Buchvorstellung «Im Prepperkeller» von Julian Genner
Dienstag, 5. Mai 2026, 19:30 Uhr
Buchhandlung Labyrinth, Nadelberg 17, 4051 Basel
Prepper bereiten sich intensiv auf künftige Krisen vor, indem sie Lebensmittel, Medikamente, Survival-Ausrüstung und teilweise Waffen horten. In der krisengeschüttelten Gegenwart erfreuen sie sich immer grösserer Popularität. Doch wer preppt eigentlich und warum? Wie ist Preppen von einer Randerscheinung zu einem Massenphänomen geworden? Wie verhält sich Preppen zu den Empfehlungen der Behörden, die die Bevölkerung zum Anlegen eines Notvorrats motivieren sollen? Wie politisch ist Preppen? Und was hat es mit rechtsterroristischen Prepper-Gruppen auf sich? Was bedeutet es, wenn für immer mehr Menschen die einzig vorstellbare (und wünschbare) Zukunft der Zusammenbruch ist?

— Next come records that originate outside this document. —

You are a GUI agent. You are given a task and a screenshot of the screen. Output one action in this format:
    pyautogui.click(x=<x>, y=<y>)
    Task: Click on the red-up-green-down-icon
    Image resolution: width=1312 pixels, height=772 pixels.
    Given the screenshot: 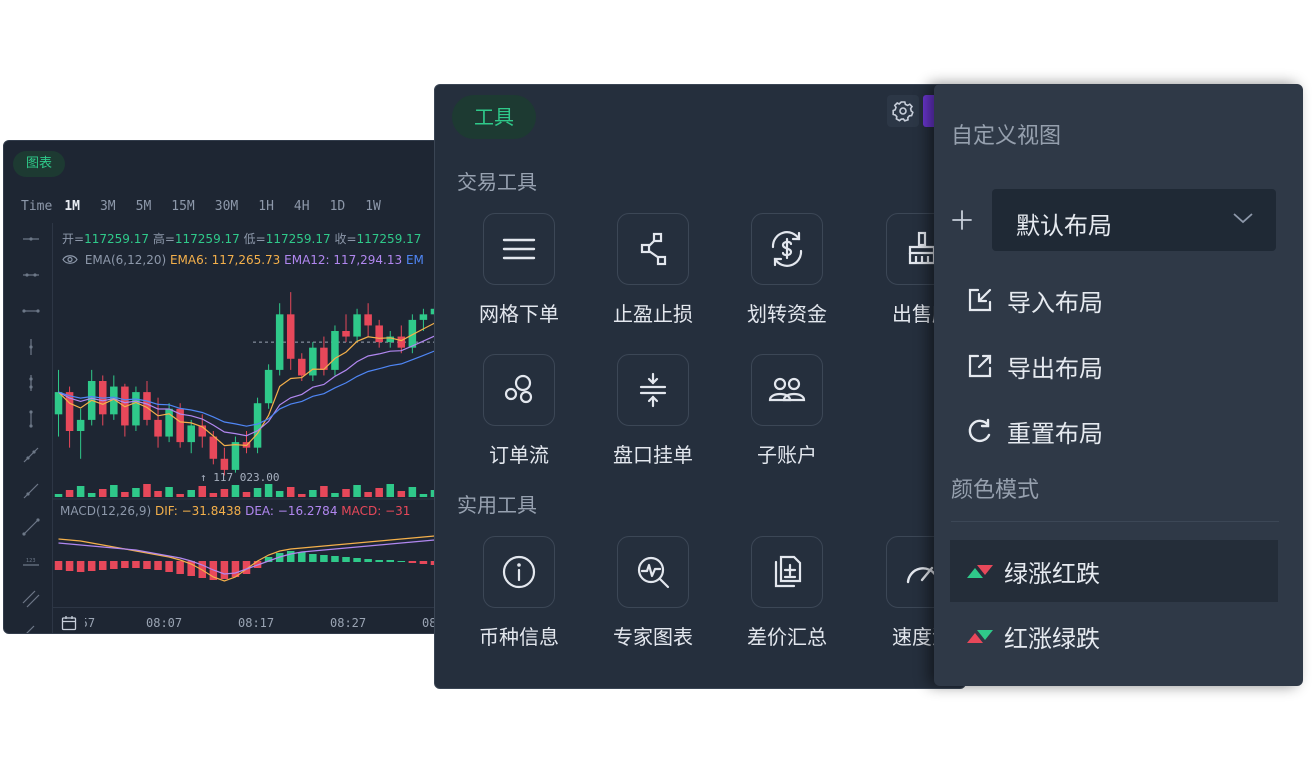 What is the action you would take?
    pyautogui.click(x=980, y=636)
    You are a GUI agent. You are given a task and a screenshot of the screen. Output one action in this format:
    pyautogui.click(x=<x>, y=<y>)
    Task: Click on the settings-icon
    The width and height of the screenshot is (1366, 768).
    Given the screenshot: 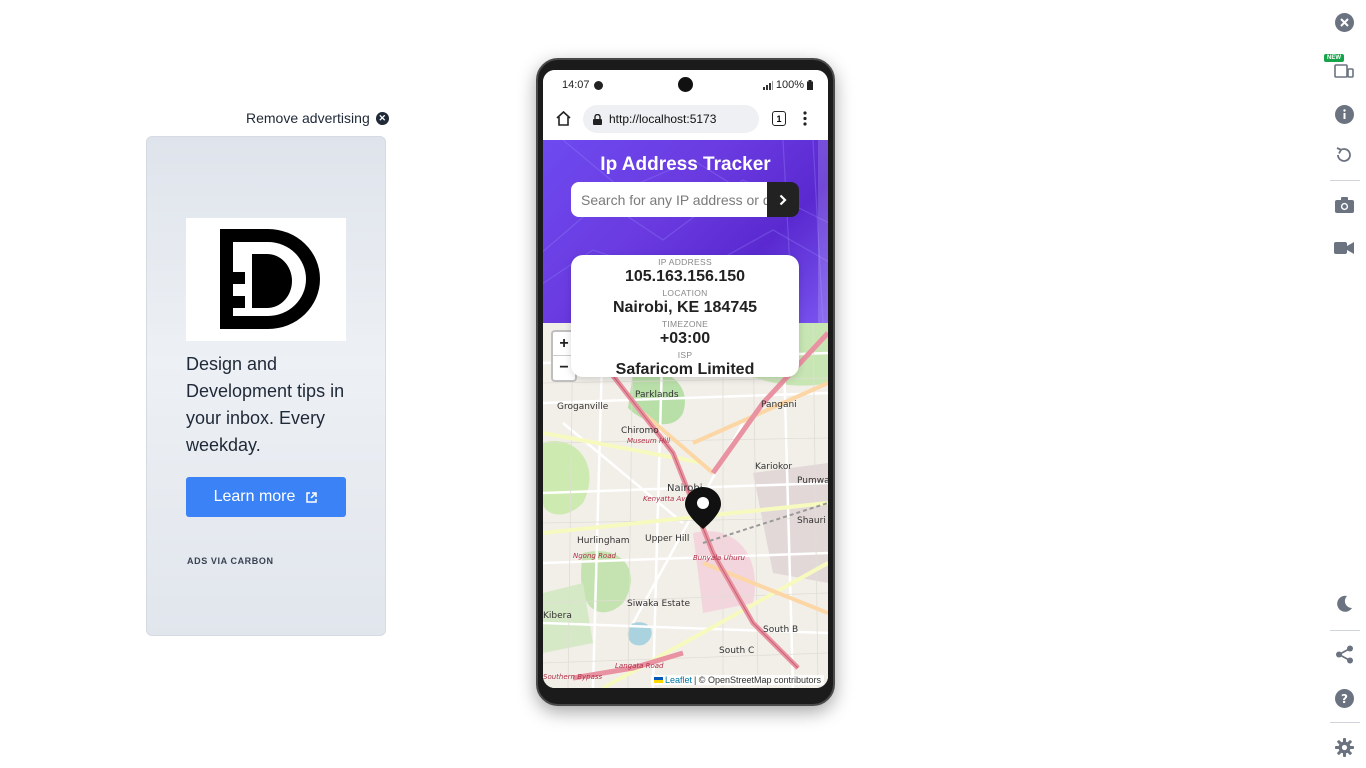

Julian Genner ist diesen Fragen in seiner Habilitation nachgegangen, die als überarbeitete Fassung unter dem Titel Im Prepperkeller. Persönliche Krisenvorsorge in Zeiten gesellschaftlicher Verunsicherung soeben im Verlag Hamburger Edition erschienen ist. In seiner Ethnografie zeigt er, wie Abstiegsängste und Zukunftssorgen die Popularität von Preppen befeuern – und damit die gesellschaftliche Entsolidarisierung und den Rechtsrutsch in der Mitte der Gesellschaft beschleunigen. Die Buchvorstellung wird moderiert von Renato Beck (Die Wochenzeitung woz).
Julian Kaspar Genner, Dr. phil., ist Empirischer Kulturwissenschaftler und Lehrbeauftragter am Seminar für Kulturwissenschaft und Europäische Ethnologie der Universität Basel. Bis 2024 forschte und lehrte er an der Albert-Ludwigs-Universität Freiburg. Zu seinen Schwerpunkten zählen die politische Anthropologie, die ethnografische Erforschung von Zukunftsvorstellungen sowie die gesellschaftliche Problematisierung von (Un-)Sicherheit.